+++ PAGE EXTRACT +++
Pandas Functions#

So far, we have looked at the basics of using the programming language, python. As we proceed to learning how python is used in data analysis, let’s study some common functions used in pandas library for data manipulation (or data cleaning). It is important to note that this list of methods are not exhastive. Let’s look at some commonly used pandas functions.

# This code just loads up the data we need for the examples below
import sys
sys.path.append('..')
from src.data import load_data
  1. .drop(): In a dataset there can be columns with missing values or columns that are not just useful for your analysis. For example, you might have a New York city taxi dataset containing information (trip id, datetime, trip distance, payment types, passenger count) but want to focus on analyzing trip trends in a day. In this case, the payment types and passenger count are not relevant for our analysis. Having them in our dataset will take up unnecessary space and processing time.

When working with pandas we can solve this by using the drop() method.
+++
Reproduce the pandas functions page between "Pandas Functions#" and "used pandas functions.", inclusive, swapping "python" for "Python".
+++ SOURCE DATA +++
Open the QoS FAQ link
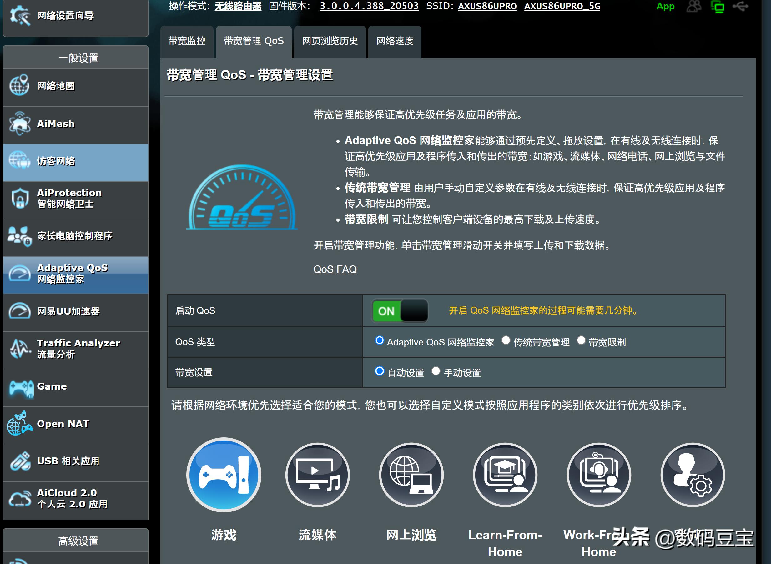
+++
SOLUTION TO THE PROBLEM
Pandas Functions#

So far, we have looked at the basics of using the programming language, Python. As we proceed to learning how Python is used in data analysis, let’s study some common functions used in pandas library for data manipulation (or data cleaning). It is important to note that this list of methods are not exhastive. Let’s look at some commonly used pandas functions.